Nuclear SphK2 and S1P regulate Stat3 acetylation and transcriptional activity

Activation of nuclear SphK2 produced intracellular S1P, which promotes histone acetylation by directly binding to and inhibiting HDAC1, thereby de‐repressing p21 and cfos expression (Science, 2009). Many acetylated non‐histone proteins targeted for deacetylation by HDACs are the products of oncogenes or tumor‐suppressor genes. For example, reversible acetylation of the transcription factor, STAT3, has been proposed to regulate its dimerization and transcriptional activity.
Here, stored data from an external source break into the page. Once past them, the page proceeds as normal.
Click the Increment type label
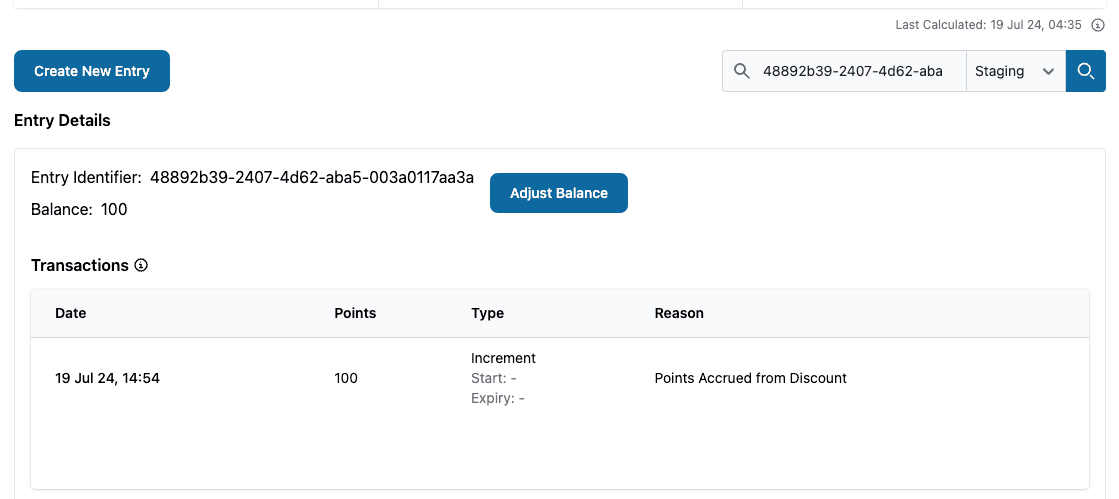The image size is (1119, 499). coord(503,358)
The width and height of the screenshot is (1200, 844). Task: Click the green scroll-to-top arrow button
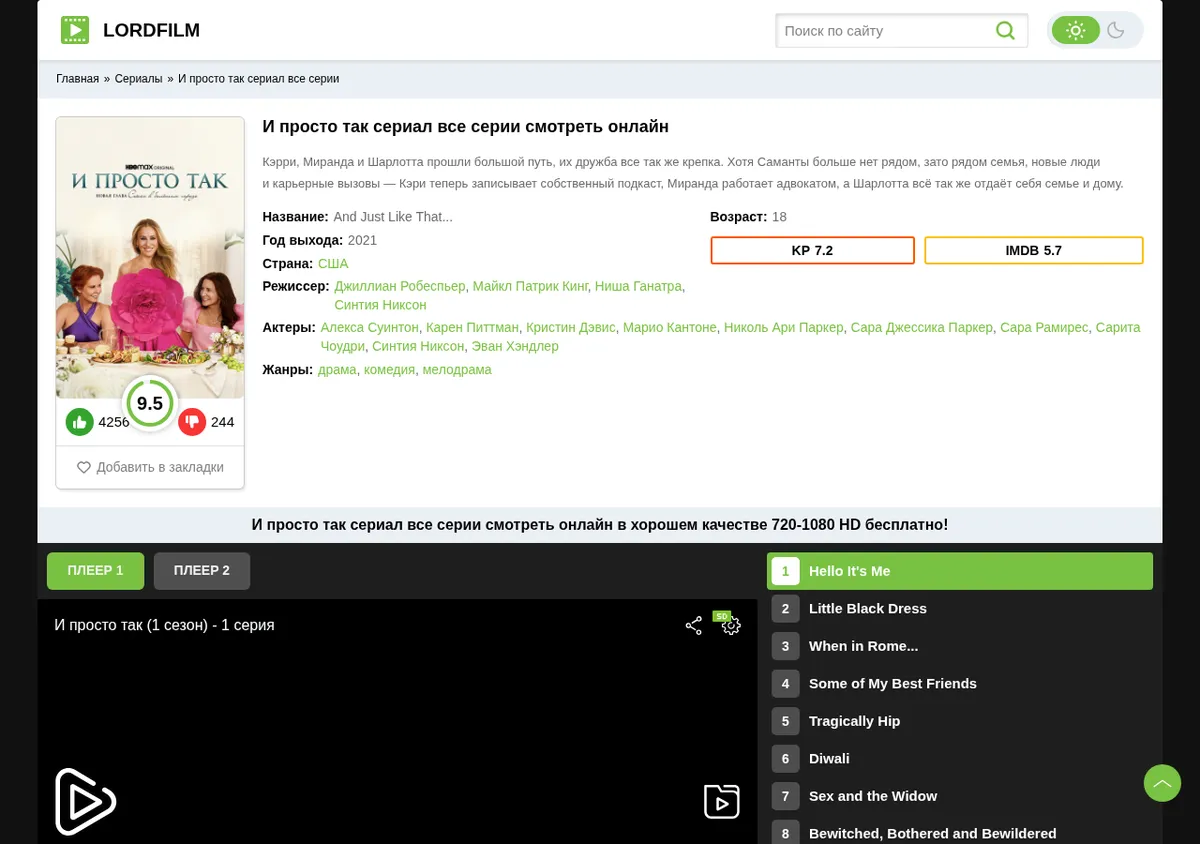coord(1162,783)
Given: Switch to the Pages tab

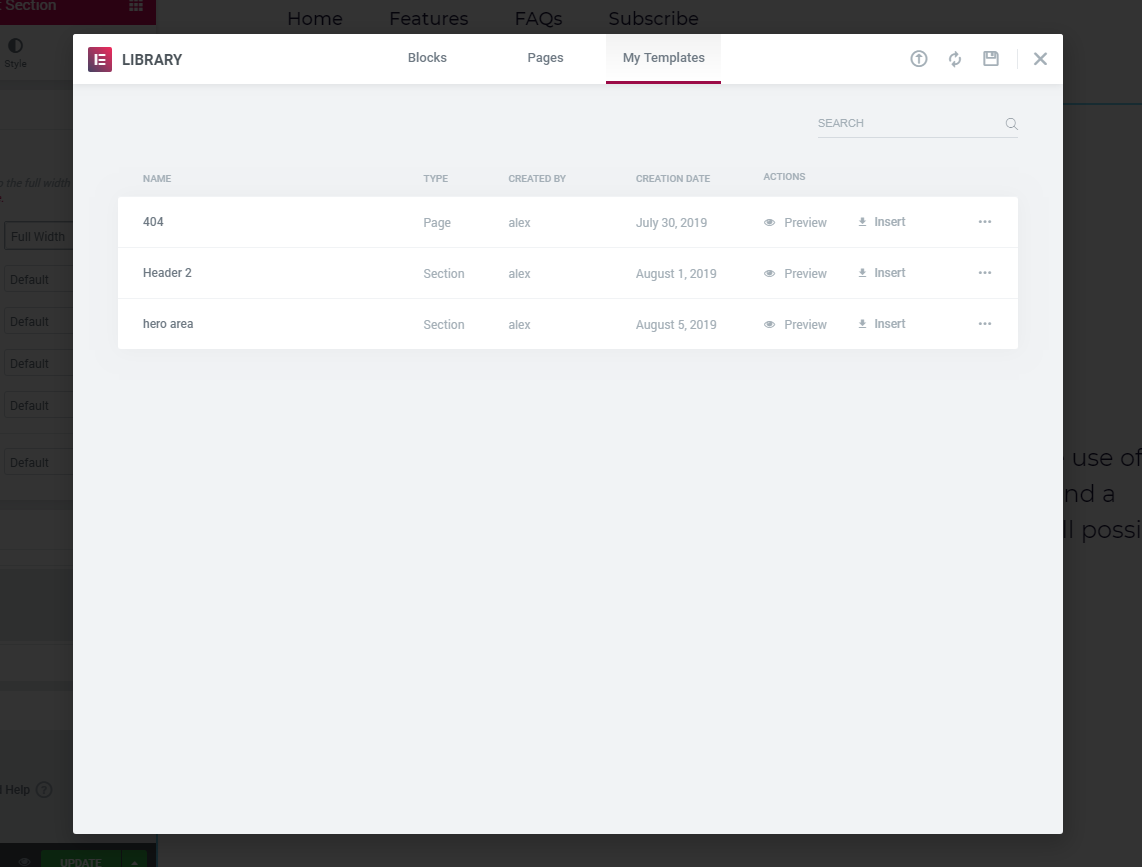Looking at the screenshot, I should click(545, 58).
In agreement, we found that TSA, a pan HDAC inhibitor, increased STAT3 acetylation and enhanced its DNA binding and transcriptional activities, suggesting that HDACs may play an important role in regulating STAT3 acetylation and activation. We have now investigated the possibility that inhibition of HDACs by S1P also regulates STAT3 acetylation and its transcriptional activity. Moreover, we were able to detect association of endogenous STAT3 with HDAC1 and SphK2 and showed that overexpression of SphK2, but not catalytically inactive SphK2, enhanced STAT3 acetylation at lysine 685, a site known to be important for its dimerization and transcriptional activity. S1P also increased STAT3 DNA binding activity. Finally, siSphK2 decreased basal and IL6‐stimulated STAT3 acetylation as well as transcription of IL6‐stimulated STAT3 target genes involved in cell growth, cell survival, and apoptosis.